Cela avait inquiété au début : la crainte du qu’en-dira-t-on. Mais j’avais cité Fanon, Césaire, et nous avions franchi le Rubicon. C’est ainsi que fut lancé le CRAN, le Conseil représentatif des associations noires. Nous faisions nôtres les analyses de Fanon. Quand il évoque le désir de « lactification » de certaines femmes noires, qui aujourd’hui encore, prennent des produits pour se blanchir la peau, au péril de leur santé, au péril de leur vie. Quand il évoque « le Nègre, esclave de son infériorité, le Blanc esclave de sa supériorité (qui) se comportent tous deux selon une ligne d’orientation névrotique ». Quand il évoque, enfin, l’expérience du Noir, être-pour-autrui, expérience assez semblable en somme à celle du juif, comme l’analyse Jean-Paul Sartre. Le professeur de philosophie de Fanon lui dit un jour : « Quand vous entendez dire du mal des juifs, dressez l’oreille, on parle de vous. »

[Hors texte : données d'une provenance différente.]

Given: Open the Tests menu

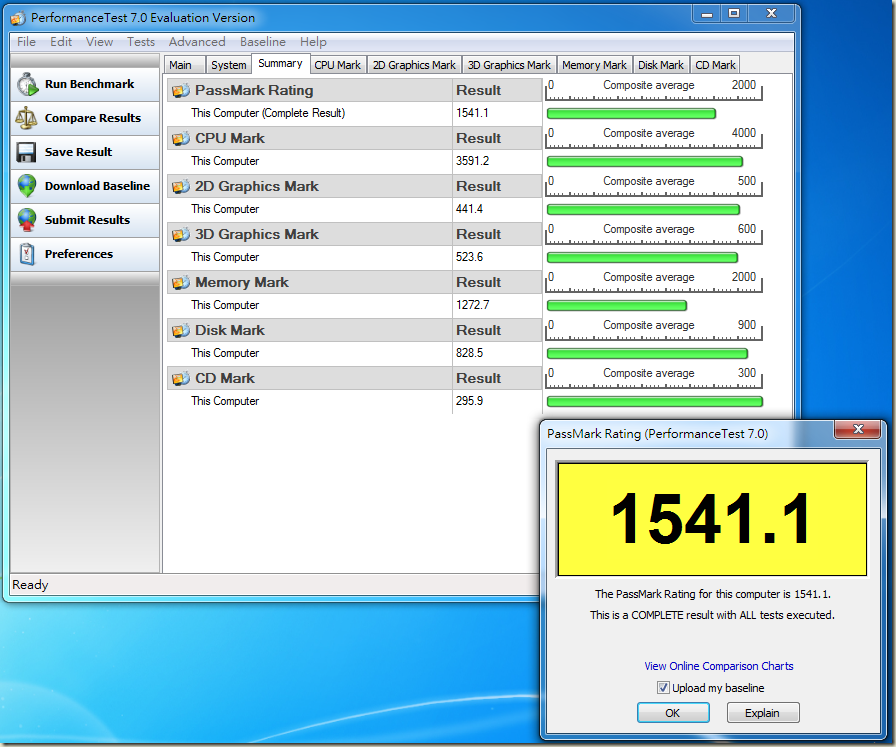Looking at the screenshot, I should click(141, 42).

Une pensée toujours mobile
Actualité de Frantz Fanon encore, lorsqu’il évoque les « damnés de la terre », et que nous voyons, ici et là, les « indignés » du monde, du Nord et du Sud, de Wall Street à la Puerta del Sol. Dans son livre Frantz Fanon. De l’anticolonialisme à la critique postcoloniale, le philosophe Matthieu Renault a raison de dire que la réflexion de Fanon est une « théorie voyageuse ». Car il s’agit moins pour nous, aujourd’hui, de resituer son origine, son histoire ou sa « vérité », que de suivre les chemins d’une pensée toujours mobile, qui nous invite à des déplacements, plutôt qu’à des dépassements. Une pensée qui, commentée par les philosophes Jean-Paul Sartre, Hannah Arendt, Edward Saïd, Homi Bhabha, Charles Taylor, Judith Butler, et tant d’autres, constitue un carrefour important de notre modernité intellectuelle et politique.
Frantz Fanon et les Antilles, indique le titre de l’ouvrage stimulant du sociologue André Lucrèce, qui situe le penseur, à juste titre, dans son contexte caribéen. Oui, mais aujourd’hui, Frantz Fanon est l’auteur d’un Tout-Monde, pour reprendre la formule de Glissant, qui appelle à l’insurrection.

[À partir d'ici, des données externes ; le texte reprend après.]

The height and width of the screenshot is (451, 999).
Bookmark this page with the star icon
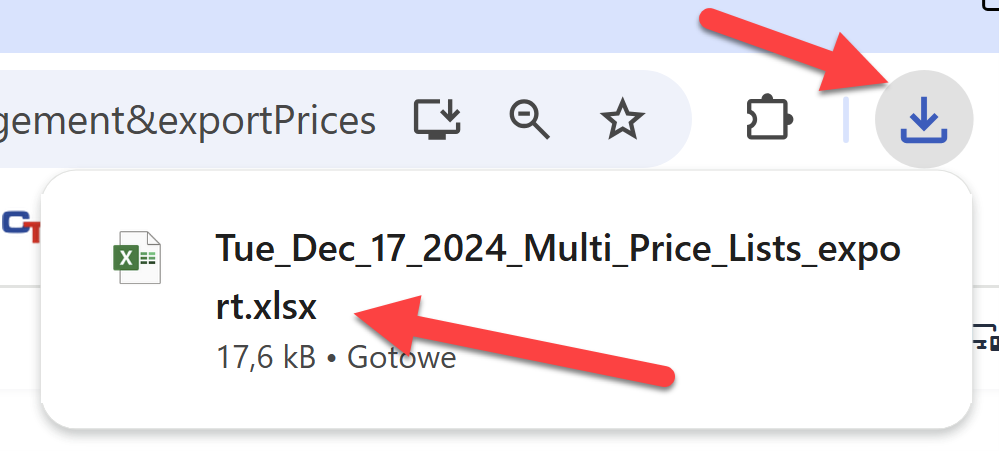point(621,120)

On lit Fanon, on prend son crayon, on commence à souligner les passages mémorables, on vibre, on bout, puis on arrête. C’est tout le livre qu’il faudrait souligner…
FRANTZ FANON, UNE VIE de David Macey. Traduit de l’anglais (Etats-Unis) parChristophe Jaquet et Marc Saint-Upéry. La Découverte, 598 p., 28 €.ŒUVRES de Frantz Fanon. Préface d’Achille Mbembe, La Découverte, 884 p., 27 €.
FRANTZ FANON. DE L’ANTICOLONIALISME À LA CRITIQUE POSTCOLONIALE de Matthieu Renault. Ed. Amsterdam, 224 p., 14 €.
FRANTZ FANON ET LES ANTILLES d’André Lucrèce. Ed. Le Teneur, 166 p., 20 €.